▶ **Instructions for the task**
Rewrite the data below, replacing every occurrence of "GUI agent" with "graphical interface agent" and leaving everything else unchanged.

Stored data from a collection:
— begin —

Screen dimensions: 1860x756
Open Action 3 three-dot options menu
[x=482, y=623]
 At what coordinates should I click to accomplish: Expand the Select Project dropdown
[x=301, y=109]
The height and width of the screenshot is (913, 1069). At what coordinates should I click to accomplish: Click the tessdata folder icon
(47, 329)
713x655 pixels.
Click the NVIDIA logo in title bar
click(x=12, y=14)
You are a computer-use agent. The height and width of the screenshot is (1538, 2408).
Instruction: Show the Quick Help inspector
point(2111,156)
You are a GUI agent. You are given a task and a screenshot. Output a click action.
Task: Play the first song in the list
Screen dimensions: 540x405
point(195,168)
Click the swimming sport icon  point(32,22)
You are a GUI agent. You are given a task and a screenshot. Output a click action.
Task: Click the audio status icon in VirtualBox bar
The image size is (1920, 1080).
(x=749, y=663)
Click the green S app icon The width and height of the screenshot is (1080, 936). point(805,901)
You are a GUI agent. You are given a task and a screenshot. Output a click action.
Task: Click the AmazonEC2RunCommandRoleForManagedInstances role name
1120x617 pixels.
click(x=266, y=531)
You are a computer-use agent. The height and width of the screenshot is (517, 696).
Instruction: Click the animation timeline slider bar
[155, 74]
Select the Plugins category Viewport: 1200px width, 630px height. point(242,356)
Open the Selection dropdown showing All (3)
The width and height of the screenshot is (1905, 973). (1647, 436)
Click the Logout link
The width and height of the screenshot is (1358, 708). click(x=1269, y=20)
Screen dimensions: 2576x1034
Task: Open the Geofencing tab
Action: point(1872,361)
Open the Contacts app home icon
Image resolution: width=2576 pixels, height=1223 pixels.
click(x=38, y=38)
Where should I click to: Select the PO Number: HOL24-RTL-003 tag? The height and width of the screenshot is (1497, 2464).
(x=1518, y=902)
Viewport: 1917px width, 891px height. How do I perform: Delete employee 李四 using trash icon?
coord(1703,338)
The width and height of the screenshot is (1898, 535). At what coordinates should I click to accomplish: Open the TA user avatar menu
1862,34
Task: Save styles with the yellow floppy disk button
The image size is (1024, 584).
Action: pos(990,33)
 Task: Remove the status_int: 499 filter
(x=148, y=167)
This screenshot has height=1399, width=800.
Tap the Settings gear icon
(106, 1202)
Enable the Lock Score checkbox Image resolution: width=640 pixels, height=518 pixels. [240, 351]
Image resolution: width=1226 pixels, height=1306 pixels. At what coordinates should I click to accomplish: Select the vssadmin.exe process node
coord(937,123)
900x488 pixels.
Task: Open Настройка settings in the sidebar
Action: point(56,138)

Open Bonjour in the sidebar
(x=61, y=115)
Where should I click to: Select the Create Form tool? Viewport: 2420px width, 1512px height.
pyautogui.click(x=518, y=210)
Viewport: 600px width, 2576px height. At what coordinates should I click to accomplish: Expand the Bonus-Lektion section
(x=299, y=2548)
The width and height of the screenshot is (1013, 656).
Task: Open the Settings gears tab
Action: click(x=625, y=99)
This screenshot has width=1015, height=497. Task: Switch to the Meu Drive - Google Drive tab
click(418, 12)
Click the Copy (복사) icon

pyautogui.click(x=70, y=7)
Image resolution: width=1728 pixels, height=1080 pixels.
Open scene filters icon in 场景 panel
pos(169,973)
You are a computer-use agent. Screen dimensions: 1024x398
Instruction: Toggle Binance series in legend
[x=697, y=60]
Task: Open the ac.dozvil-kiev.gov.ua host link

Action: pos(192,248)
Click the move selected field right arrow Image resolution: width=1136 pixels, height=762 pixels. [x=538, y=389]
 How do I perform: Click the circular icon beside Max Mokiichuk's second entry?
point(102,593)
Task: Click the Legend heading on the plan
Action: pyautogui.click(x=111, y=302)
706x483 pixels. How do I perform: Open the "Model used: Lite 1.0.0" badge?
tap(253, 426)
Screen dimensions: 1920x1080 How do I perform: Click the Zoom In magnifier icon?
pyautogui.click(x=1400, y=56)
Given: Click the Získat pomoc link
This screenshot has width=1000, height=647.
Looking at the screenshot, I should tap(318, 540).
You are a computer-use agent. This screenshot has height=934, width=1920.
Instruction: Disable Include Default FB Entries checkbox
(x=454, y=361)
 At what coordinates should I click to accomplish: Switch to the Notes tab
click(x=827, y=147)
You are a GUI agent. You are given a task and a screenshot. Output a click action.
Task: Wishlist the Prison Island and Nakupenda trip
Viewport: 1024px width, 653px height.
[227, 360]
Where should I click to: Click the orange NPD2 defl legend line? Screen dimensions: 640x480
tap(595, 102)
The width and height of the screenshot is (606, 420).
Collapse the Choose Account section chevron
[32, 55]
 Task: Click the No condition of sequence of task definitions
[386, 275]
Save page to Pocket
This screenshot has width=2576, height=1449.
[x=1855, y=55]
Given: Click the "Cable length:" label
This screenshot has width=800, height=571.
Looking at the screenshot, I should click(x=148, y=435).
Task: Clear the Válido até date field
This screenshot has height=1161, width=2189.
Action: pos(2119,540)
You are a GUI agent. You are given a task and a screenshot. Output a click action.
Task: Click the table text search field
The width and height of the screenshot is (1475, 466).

— end —

▶ **Solution to the exercise**
Screen dimensions: 1860x756
Open Action 3 three-dot options menu
[x=482, y=623]
 At what coordinates should I click to accomplish: Expand the Select Project dropdown
[x=301, y=109]
The height and width of the screenshot is (913, 1069). At what coordinates should I click to accomplish: Click the tessdata folder icon
(47, 329)
713x655 pixels.
Click the NVIDIA logo in title bar
click(x=12, y=14)
You are a computer-use agent. The height and width of the screenshot is (1538, 2408).
Instruction: Show the Quick Help inspector
point(2111,156)
You are a graphical interface agent. You are given a task and a screenshot. Output a click action.
Task: Play the first song in the list
Screen dimensions: 540x405
point(195,168)
Click the swimming sport icon  point(32,22)
You are a graphical interface agent. You are given a task and a screenshot. Output a click action.
Task: Click the audio status icon in VirtualBox bar
The image size is (1920, 1080).
(x=749, y=663)
Click the green S app icon The width and height of the screenshot is (1080, 936). point(805,901)
You are a graphical interface agent. You are given a task and a screenshot. Output a click action.
Task: Click the AmazonEC2RunCommandRoleForManagedInstances role name
1120x617 pixels.
click(x=266, y=531)
You are a computer-use agent. The height and width of the screenshot is (517, 696).
Instruction: Click the animation timeline slider bar
[155, 74]
Select the Plugins category Viewport: 1200px width, 630px height. point(242,356)
Open the Selection dropdown showing All (3)
The width and height of the screenshot is (1905, 973). (1647, 436)
Click the Logout link
The width and height of the screenshot is (1358, 708). click(x=1269, y=20)
Screen dimensions: 2576x1034
Task: Open the Geofencing tab
Action: point(1872,361)
Open the Contacts app home icon
Image resolution: width=2576 pixels, height=1223 pixels.
click(x=38, y=38)
Where should I click to: Select the PO Number: HOL24-RTL-003 tag? The height and width of the screenshot is (1497, 2464).
(x=1518, y=902)
Viewport: 1917px width, 891px height. How do I perform: Delete employee 李四 using trash icon?
coord(1703,338)
The width and height of the screenshot is (1898, 535). At what coordinates should I click to accomplish: Open the TA user avatar menu
1862,34
Task: Save styles with the yellow floppy disk button
The image size is (1024, 584).
Action: pos(990,33)
 Task: Remove the status_int: 499 filter
(x=148, y=167)
This screenshot has height=1399, width=800.
Tap the Settings gear icon
(106, 1202)
Enable the Lock Score checkbox Image resolution: width=640 pixels, height=518 pixels. [240, 351]
Image resolution: width=1226 pixels, height=1306 pixels. At what coordinates should I click to accomplish: Select the vssadmin.exe process node
coord(937,123)
900x488 pixels.
Task: Open Настройка settings in the sidebar
Action: point(56,138)

Open Bonjour in the sidebar
(x=61, y=115)
Where should I click to: Select the Create Form tool? Viewport: 2420px width, 1512px height.
pyautogui.click(x=518, y=210)
Viewport: 600px width, 2576px height. At what coordinates should I click to accomplish: Expand the Bonus-Lektion section
(x=299, y=2548)
The width and height of the screenshot is (1013, 656).
Task: Open the Settings gears tab
Action: click(x=625, y=99)
This screenshot has width=1015, height=497. Task: Switch to the Meu Drive - Google Drive tab
click(418, 12)
Click the Copy (복사) icon

pyautogui.click(x=70, y=7)
Image resolution: width=1728 pixels, height=1080 pixels.
Open scene filters icon in 场景 panel
pos(169,973)
You are a computer-use agent. Screen dimensions: 1024x398
Instruction: Toggle Binance series in legend
[x=697, y=60]
Task: Open the ac.dozvil-kiev.gov.ua host link

Action: pos(192,248)
Click the move selected field right arrow Image resolution: width=1136 pixels, height=762 pixels. [x=538, y=389]
 How do I perform: Click the circular icon beside Max Mokiichuk's second entry?
point(102,593)
Task: Click the Legend heading on the plan
Action: pyautogui.click(x=111, y=302)
706x483 pixels. How do I perform: Open the "Model used: Lite 1.0.0" badge?
tap(253, 426)
Screen dimensions: 1920x1080 How do I perform: Click the Zoom In magnifier icon?
pyautogui.click(x=1400, y=56)
Given: Click the Získat pomoc link
This screenshot has width=1000, height=647.
Looking at the screenshot, I should tap(318, 540).
You are a computer-use agent. This screenshot has height=934, width=1920.
Instruction: Disable Include Default FB Entries checkbox
(x=454, y=361)
 At what coordinates should I click to accomplish: Switch to the Notes tab
click(x=827, y=147)
You are a graphical interface agent. You are given a task and a screenshot. Output a click action.
Task: Wishlist the Prison Island and Nakupenda trip
Viewport: 1024px width, 653px height.
[227, 360]
Where should I click to: Click the orange NPD2 defl legend line? Screen dimensions: 640x480
tap(595, 102)
The width and height of the screenshot is (606, 420).
Collapse the Choose Account section chevron
[32, 55]
 Task: Click the No condition of sequence of task definitions
[386, 275]
Save page to Pocket
This screenshot has width=2576, height=1449.
[x=1855, y=55]
Given: Click the "Cable length:" label
This screenshot has width=800, height=571.
Looking at the screenshot, I should click(x=148, y=435).
Task: Clear the Válido até date field
This screenshot has height=1161, width=2189.
Action: pos(2119,540)
You are a graphical interface agent. You are given a task and a screenshot. Output a click action.
Task: Click the table text search field
The width and height of the screenshot is (1475, 466).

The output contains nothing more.